[Document passage]
'''
Two, according to HHS, nearly 8 in 10 marketplace enrollees can find a health plan that costs $100 or less in premiums per month, after taking into account their premium tax credit subsidies.

In sum, HHS expects ACA exchange enrollment to grow by almost 1 million in 2017 and says premiums will be affordable for the vast majority of enrollees.

Now the bad news: The first piece of bad news is that premiums for exchange coverage are skyrocketing. According to HHS’s own projections, “Across the (39) states using the HealthCare.gov platform, the median increase in the second-lowest cost silver plan premium is 16 percent, while the average increase is 25 percent.” (Italics added)

That the average premium increase over 2016 is 25 percent is potentially calamitous for the Affordable Care Act. Not only is the increase triple the increases for 2016, but a few states, California, for example, are experiencing relatively modest increases—single digit in some cases. This means that other states will face enormous increases—more than 100 percent in Arizona, 70 percent in Oklahoma and around 60 percent in Minnesota and Tennessee.

Why are premiums exploding? HHS puts it succinctly: “Issuers are adjusting their premiums to bring them in line with costs.” In other words, enrollees’ medical claims costs are running far ahead of 2016 premium revenues and insurers are losing money. Aetna alone says it has lost $430 million on its exchange business. Their choice is either to quit the exchanges, as UnitedHealth, Aetna and others plan to do, or jack up premiums in hopes of balancing their books.

But there’s more bad news: HHS estimates that 84 percent of ACA marketplace enrollees who selected a plan during open enrollment for 2016 received premium tax credits to help pay for coverage.

In other words, the main reason that 8 in 10 enrollees can find a plan for $100 or less per month, even as exchange premiums go through the roof, is that 84 percent of enrollees get government subsidies that make the premiums affordable.

Why is this bad news? Because ACA exchanges are mainly enrolling households who qualify for premium tax credit subsidies to help pay premiums. Uninsured Americans who earn too much to be eligible for subsidies find premiums for ACA coverage too expensive—and getting much more expensive in 2017. And these are the very people that ACA must attract to avoid the “death spiral” that threatens the viability of the law itself.
'''
[Directions]
A: According to the HHS estimate in the passage on ACA exchange premiums, what share of marketplace enrollees who picked a plan during 2016 open enrollment received premium tax credits?
B: Carry on the passage about rising ACA exchange premiums from its final sentence.

[Supplied data]
'''
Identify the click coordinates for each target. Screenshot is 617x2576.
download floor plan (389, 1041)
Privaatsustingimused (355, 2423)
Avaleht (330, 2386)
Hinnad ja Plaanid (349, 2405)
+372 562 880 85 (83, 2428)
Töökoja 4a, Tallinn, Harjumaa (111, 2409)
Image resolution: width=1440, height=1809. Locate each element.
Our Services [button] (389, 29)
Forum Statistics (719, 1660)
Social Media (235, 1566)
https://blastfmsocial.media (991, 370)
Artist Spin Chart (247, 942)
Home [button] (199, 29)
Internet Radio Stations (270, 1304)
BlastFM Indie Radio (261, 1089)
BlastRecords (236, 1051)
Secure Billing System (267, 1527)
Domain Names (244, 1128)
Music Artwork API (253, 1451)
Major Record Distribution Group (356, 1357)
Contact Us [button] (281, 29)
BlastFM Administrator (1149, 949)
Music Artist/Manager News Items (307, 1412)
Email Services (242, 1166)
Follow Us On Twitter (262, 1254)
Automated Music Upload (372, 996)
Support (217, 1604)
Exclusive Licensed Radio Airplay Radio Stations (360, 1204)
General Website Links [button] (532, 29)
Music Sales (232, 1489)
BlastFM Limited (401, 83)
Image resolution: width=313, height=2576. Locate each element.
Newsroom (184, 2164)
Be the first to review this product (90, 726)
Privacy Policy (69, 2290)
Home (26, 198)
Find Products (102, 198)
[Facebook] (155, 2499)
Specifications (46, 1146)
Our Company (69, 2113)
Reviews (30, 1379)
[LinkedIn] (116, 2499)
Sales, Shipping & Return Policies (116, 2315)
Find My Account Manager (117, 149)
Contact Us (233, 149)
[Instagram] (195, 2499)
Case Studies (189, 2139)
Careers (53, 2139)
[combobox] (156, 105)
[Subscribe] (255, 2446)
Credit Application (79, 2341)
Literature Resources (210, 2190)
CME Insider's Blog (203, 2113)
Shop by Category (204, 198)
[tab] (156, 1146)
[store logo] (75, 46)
'''
[Expected results]
A: 84 percent

B:
Taking the good news and the bad news together what happens next? For one, exchange enrollment needs to at least double from present levels. CBO predicted back in 2010 that 20 million people would be enrolled by now, not 11.4. It’s the only way to balance claims costs and premium revenue and make private insurance sustainable.

Second, premiums need to stabilize. One more year of 25 percent average increases in premiums and the ACA could become like Medicaid—government subsidized coverage with narrow networks of participating hospitals and physicians.

Third, in 2017 the new president and the new Congress must find a way to work together to rescue the Affordable Care Act. Democrats need to accept that the 2010 law has serious flaws that need fixing; Republicans need to accept that ACA has extended health coverage to over 10 million previously uninsured Americans and the U.S. government cannot renege on that commitment. Action will become even more urgent if open enrollment sign-ups fall short of HHS forecasts—numbers that will be available as soon as January.

By all means Republicans and Democrats should have a vigorous debate over the ideas that have been floated during the election—the so-called “public option,” more generous subsidies, tougher penalties for those who don’t have coverage, tighter eligibility rules, repeal of the Cadillac Tax, scaling back the individual and employer mandates, etc.

But after the debate, and notwithstanding the bitter partisan presidential campaign, Democrats and Republicans, on Capitol Hill and in the White House, need to find a compromise to save health insurance coverage for millions of Americans. After six years of political division over the Affordable Care Act, it’s time for Washington DC to bring the country together on healthcare reform.